How Do I Help My Child Choose a Major… or Even a Career?
By Kendell Shaffer
As a teenager, my father told me I had two career choices: dental hygienist or secretary. Both ideas filled me with fear, so much so that I made a point to never learn to type so there’d be no chance of becoming a secretary. My dad was a professional ballet dancer. When I was born, he became a dental technician to make money and never danced again. He wasn’t happy in his new profession, but he felt strongly that you couldn’t support a family as an artist.
I grew up watching a lot of TV and it occurred to me that maybe I could do one of the jobs listed in the end credits that ran after each show. I left Baltimore, went to NYU film school and then headed to Los Angeles. I am proud to say I have managed to make a career in the creative arts.
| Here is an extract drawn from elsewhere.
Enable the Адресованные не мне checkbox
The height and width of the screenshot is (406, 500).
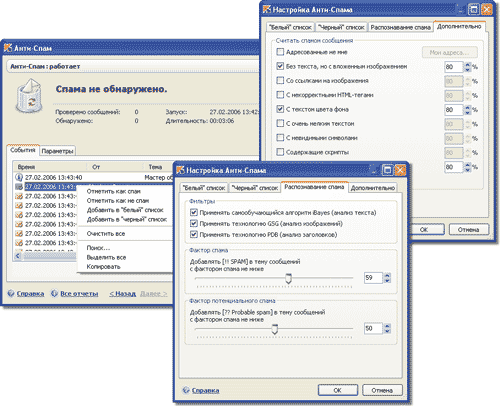coord(280,52)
I tried a “straight” job once. After college I briefly worked in a real estate office. I wore tight skirts and itchy sweaters, stockings and high heels. I never felt more uncomfortable. I moved from that job into a position at a scenic shop where I could wear paint covered clothes and work into the wee hours. I was lucky to find a career that suited me; I was not suited for a career in a suit.
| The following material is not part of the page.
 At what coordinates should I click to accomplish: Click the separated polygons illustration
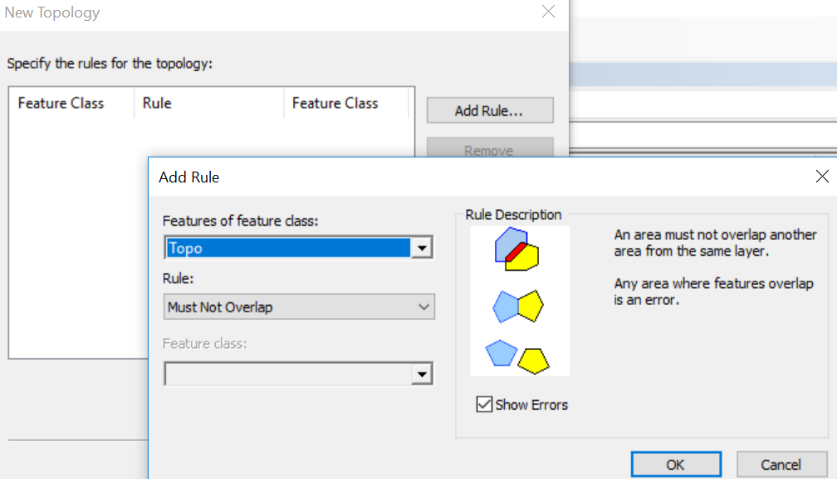click(517, 357)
My daughter is different than me. She is comfortable wearing a suit during debate tournaments and not interested in a career in the arts. Her brother, however, wants nothing but a career in the arts. He hates to dress up, unless it’s in a costume on a stage.
On the college tours we have gone on, administrators consistently tell students that college is a time to explore what interests them and during that exploration they might just discover something they’d never even thought about. Just yesterday at a luncheon sponsored by one of the schools my daughter is applying to, an alumnus explained how she went into college as a pre-med major, but discovered she was good at and passionate about economics. So she switched majors and went on to enjoy a successful career in economics.
I guess working in the arts has allowed me the freedom to explore many jobs, but not necessarily secure a paycheck during my early years of exploration. But I never feared that I couldn’t find a job. I had a strong education and wasn’t afraid to be unemployed.
I agree with the administrators that college is a time for exploration. Not many eighteen year-olds have a clear idea of what they want to do, nor should they. My attitude and lifestyle isn’t for everyone. But maybe I saw how changed my dad was after he stopped dancing. No matter what my kids wind up doing for their career, I hope they’ll always keep dancing.